Converts the generator polynomial $$g(x)$$ into the generator matrix $$\mathbf{G}$$ for an $$[n, k]$$ cyclic code.

Parameters
n

The codeword size $$n$$.

generator_poly

The generator polynomial $$g(x)$$.

systematic

Optionally specify if the encoding should be systematic, meaning the codeword is the message with parity appended. The default is True.

Returns

The $$(k, n)$$ generator matrix $$\mathbf{G}$$, such that given a message $$\mathbf{m}$$, a codeword is defined by $$\mathbf{c} = \mathbf{m}\mathbf{G}$$.

Examples

Compute the generator matrix for the $$\mathrm{Hamming}(7, 4)$$ code.
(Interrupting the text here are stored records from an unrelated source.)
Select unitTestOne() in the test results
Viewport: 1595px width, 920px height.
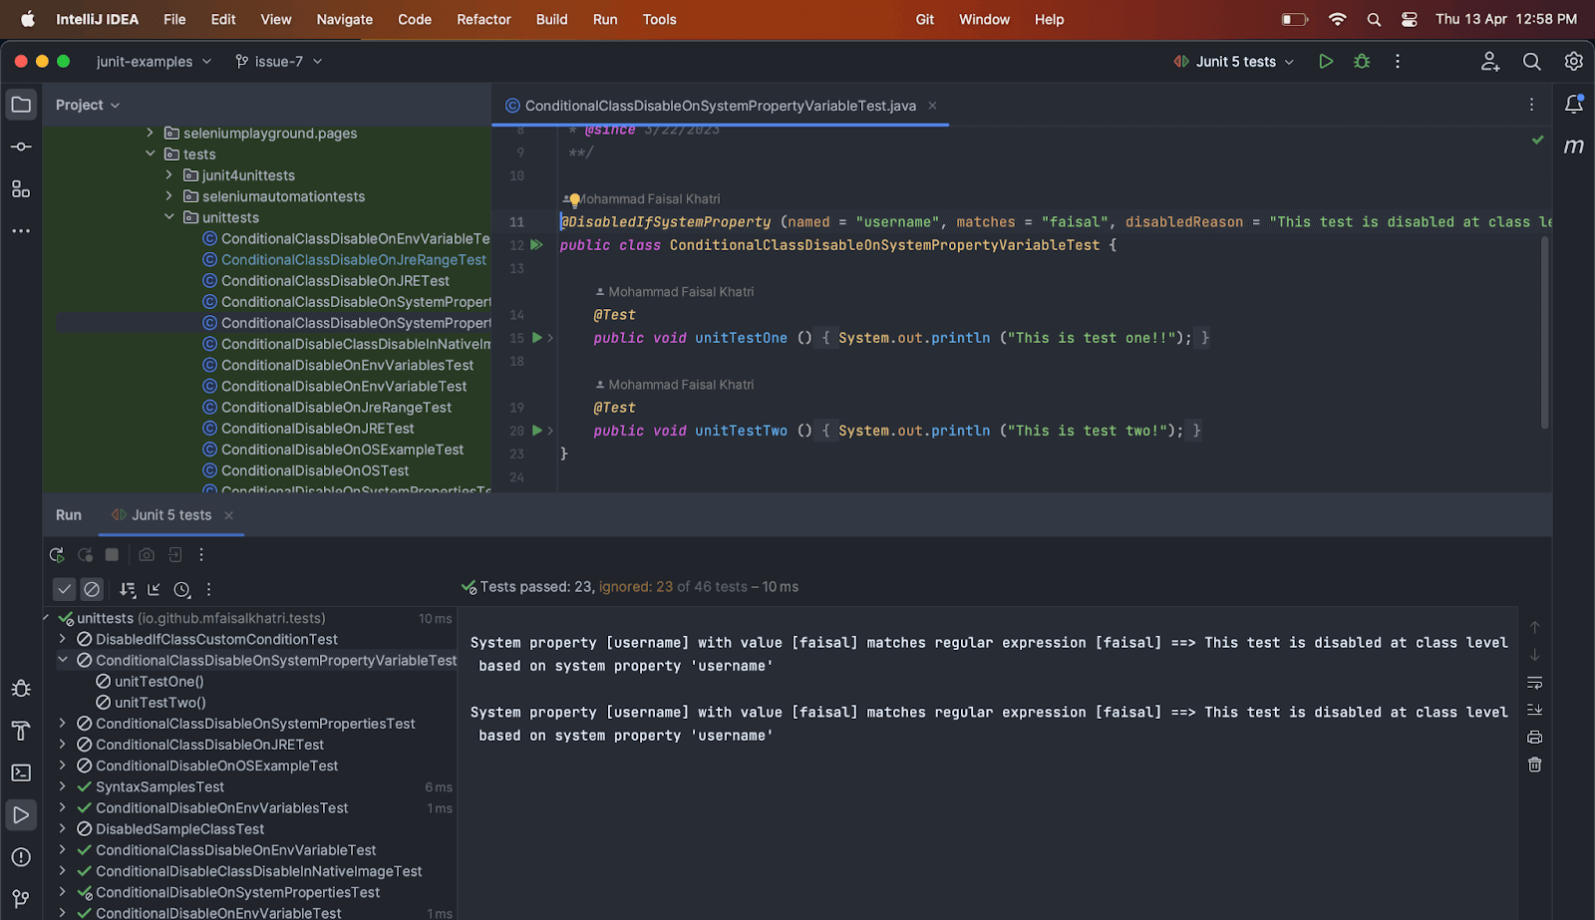159,682
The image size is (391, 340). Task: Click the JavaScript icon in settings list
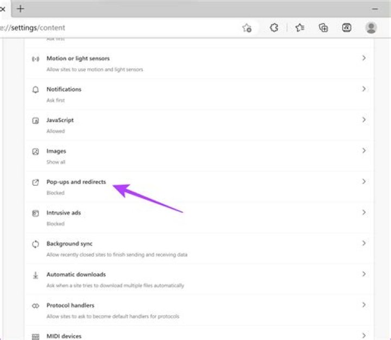click(x=36, y=121)
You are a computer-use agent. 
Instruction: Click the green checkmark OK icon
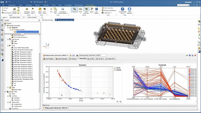187,55
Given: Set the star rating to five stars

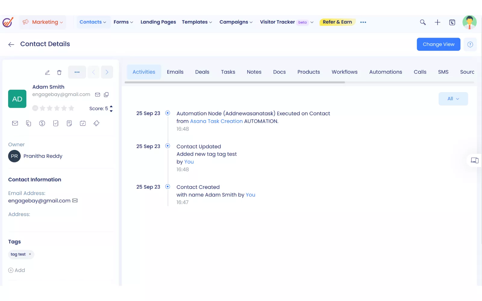Looking at the screenshot, I should pos(71,108).
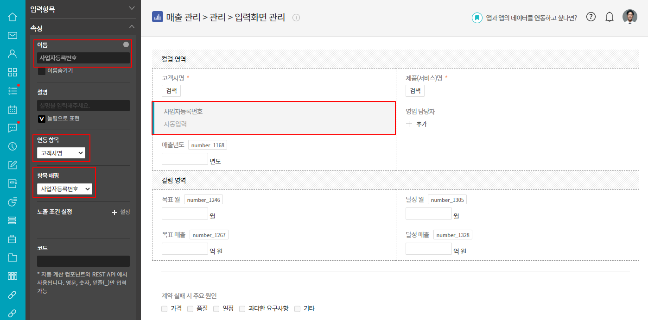
Task: Click 추가 under 영업 담당자
Action: (x=416, y=124)
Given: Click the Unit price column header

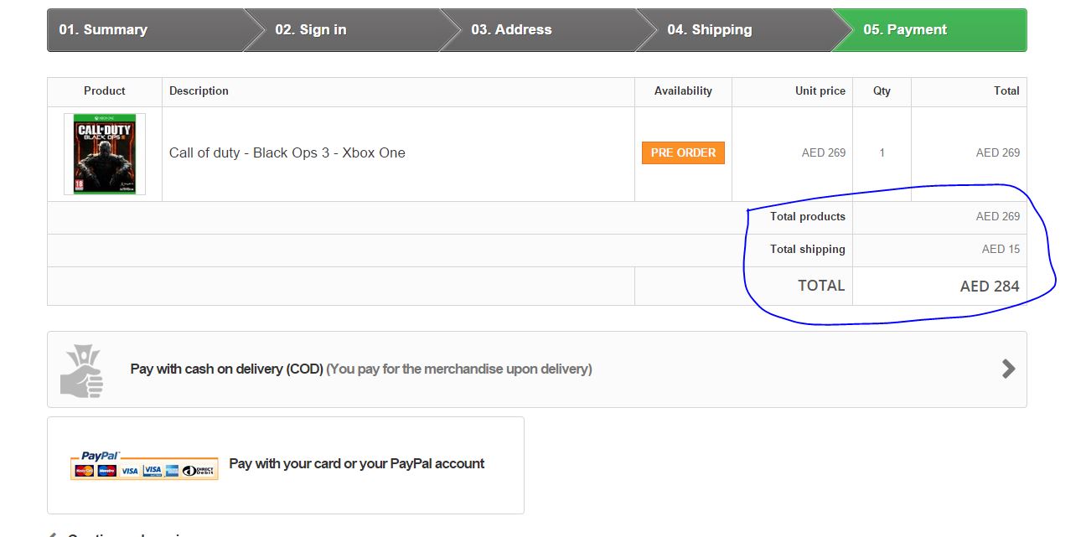Looking at the screenshot, I should coord(820,91).
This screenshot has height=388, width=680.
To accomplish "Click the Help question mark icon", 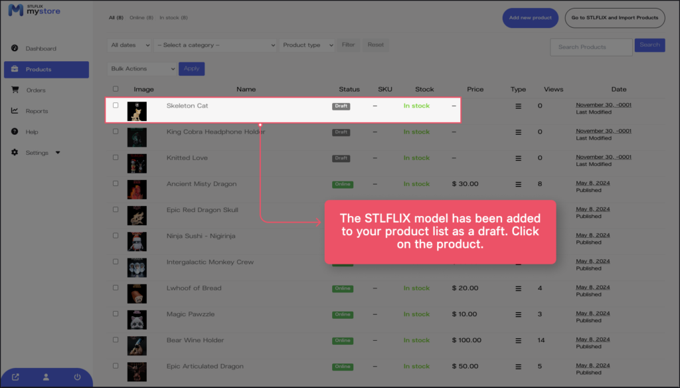I will coord(15,132).
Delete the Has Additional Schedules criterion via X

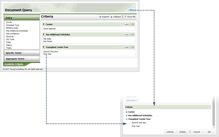tap(133, 35)
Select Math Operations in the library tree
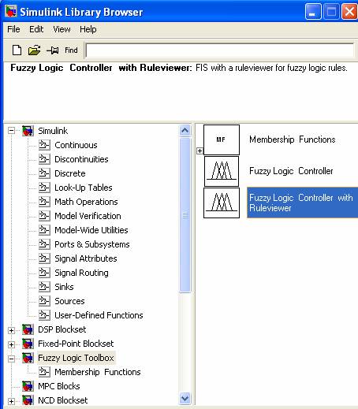Image resolution: width=358 pixels, height=409 pixels. click(x=86, y=202)
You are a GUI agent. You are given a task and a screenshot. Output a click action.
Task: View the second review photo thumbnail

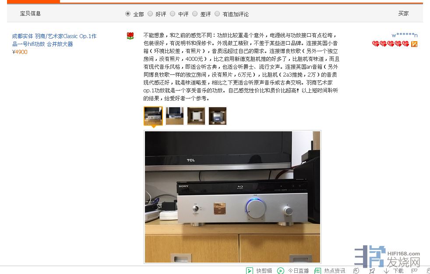pyautogui.click(x=175, y=116)
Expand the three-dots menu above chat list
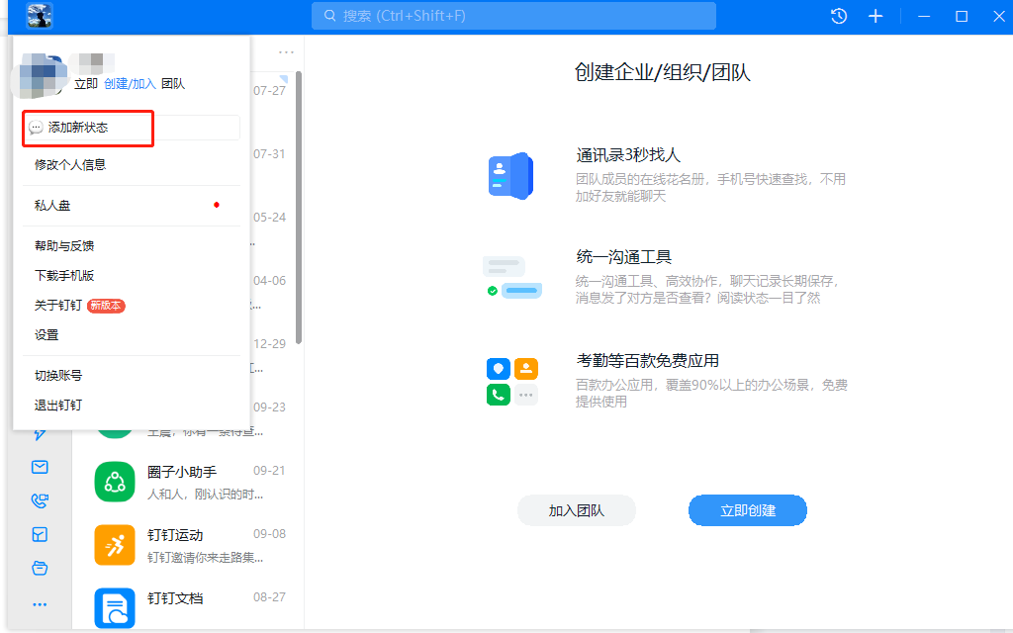 [x=286, y=52]
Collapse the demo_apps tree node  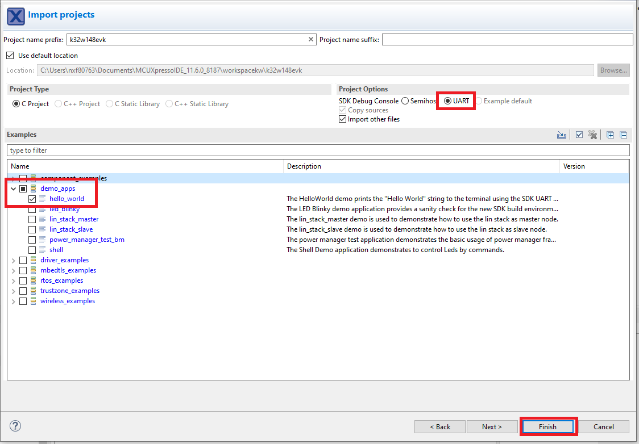point(13,189)
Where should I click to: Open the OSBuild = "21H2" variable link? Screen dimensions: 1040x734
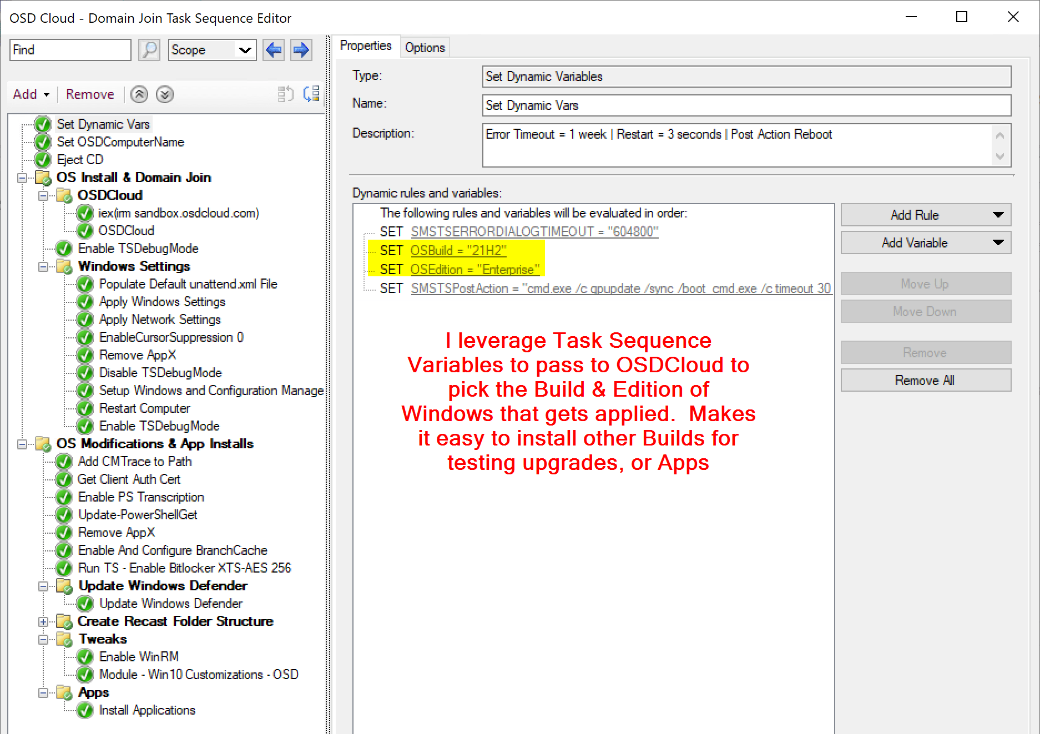[458, 251]
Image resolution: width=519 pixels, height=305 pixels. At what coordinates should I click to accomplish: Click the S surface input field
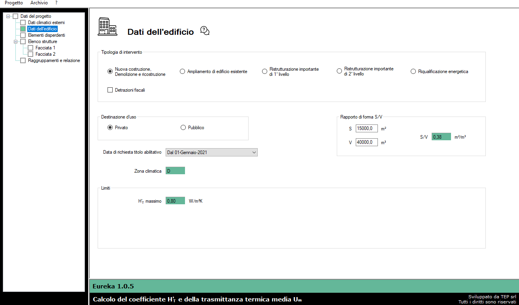[x=366, y=128]
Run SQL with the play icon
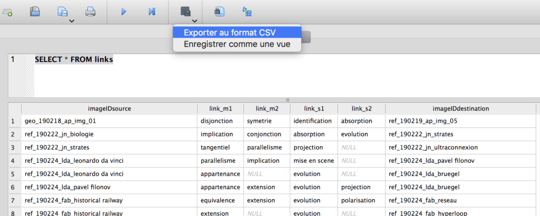 click(x=123, y=12)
In [1]: g = galois.primitive_poly(2, 3); g
Out[1]: Poly(x^3 + x + 1, GF(2))

In [2]: galois.poly_to_generator_matrix(7, g, systematic=False)
Out[2]:
GF([[1, 0, 1, 1, 0, 0, 0],
[0, 1, 0, 1, 1, 0, 0],
[0, 0, 1, 0, 1, 1, 0],
[0, 0, 0, 1, 0, 1, 1]], order=2)

In [3]: galois.poly_to_generator_matrix(7, g, systematic=True)
Out[3]:
GF([[1, 0, 0, 0, 1, 0, 1],
[0, 1, 0, 0, 1, 1, 1],
[0, 0, 1, 0, 1, 1, 0],
[0, 0, 0, 1, 0, 1, 1]], order=2)


Last update: May 18, 2022